She sits across from me, on a couch with two would-be friends of hers, and by association and extension, mine. I look to my right for a second. (My pocket-watch is nowhere to be seen or held—no lucidity occurs; the curtain and masks cover the actors and make them familiar. Does she even look like this anymore? Did she ever even exist, or was she just a figment of my masochistic imagination; an angel with a white-hot branding iron.) The two other friends are gone. Where did they go? I ask her.
They had to leave, she informs me, level-toned and without malice of forethought.
I spy her left forearm—the same spot in which I am marked with indelible ink. She has three tattoos - one of which looks a dead ringer for mine. Can I see them? I ask with immense hesitancy, fearing the worst: a forked tongue; cloven hooves; the claws only a wayward angel could bear.

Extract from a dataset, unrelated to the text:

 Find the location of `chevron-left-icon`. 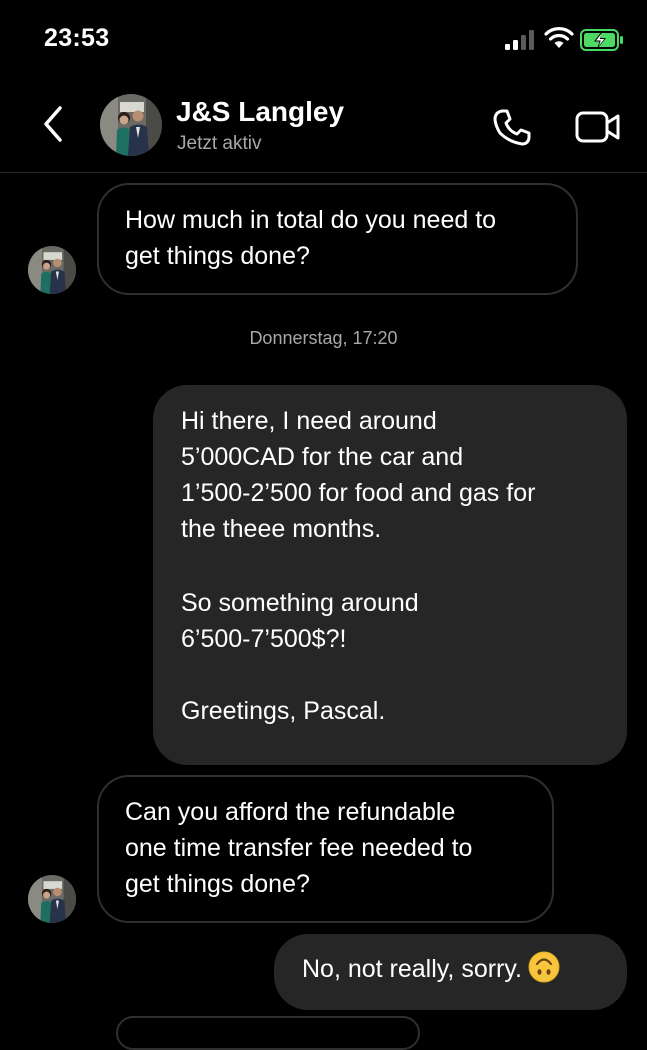

chevron-left-icon is located at coordinates (54, 124).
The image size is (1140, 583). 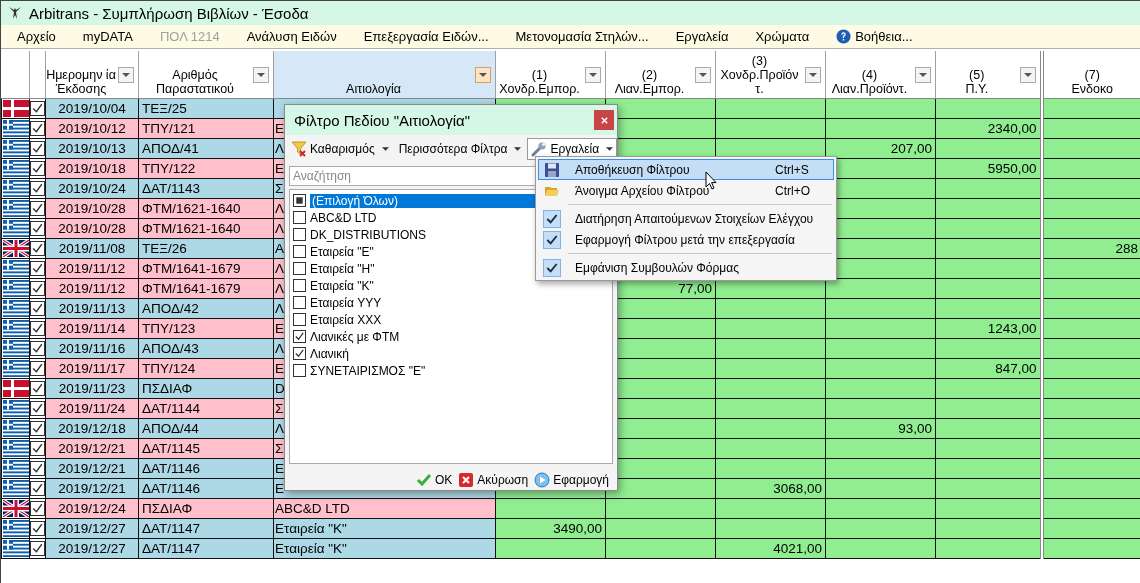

She smiles—I think—maybe—and slides closer, and if I was awake I know now, writing this, I would be able to smell her, to hear the whisper of her hair sliding off her back and past her shoulders.
She draws closer, and extends her arm, and I'm so utterly magnetized that my eyes don't dart to her chest or ass like they probably would in reality. My fingers trace the outlines of the lines on her arm, now faded but remembered as kin to my own. I think I ask her when and/or where she got them. I don't remember if she answered.
I remember the ghost of the smile she wore, though. And waking, it haunts me—haunts me from years I thought remained in the fossil-records of my social extinction.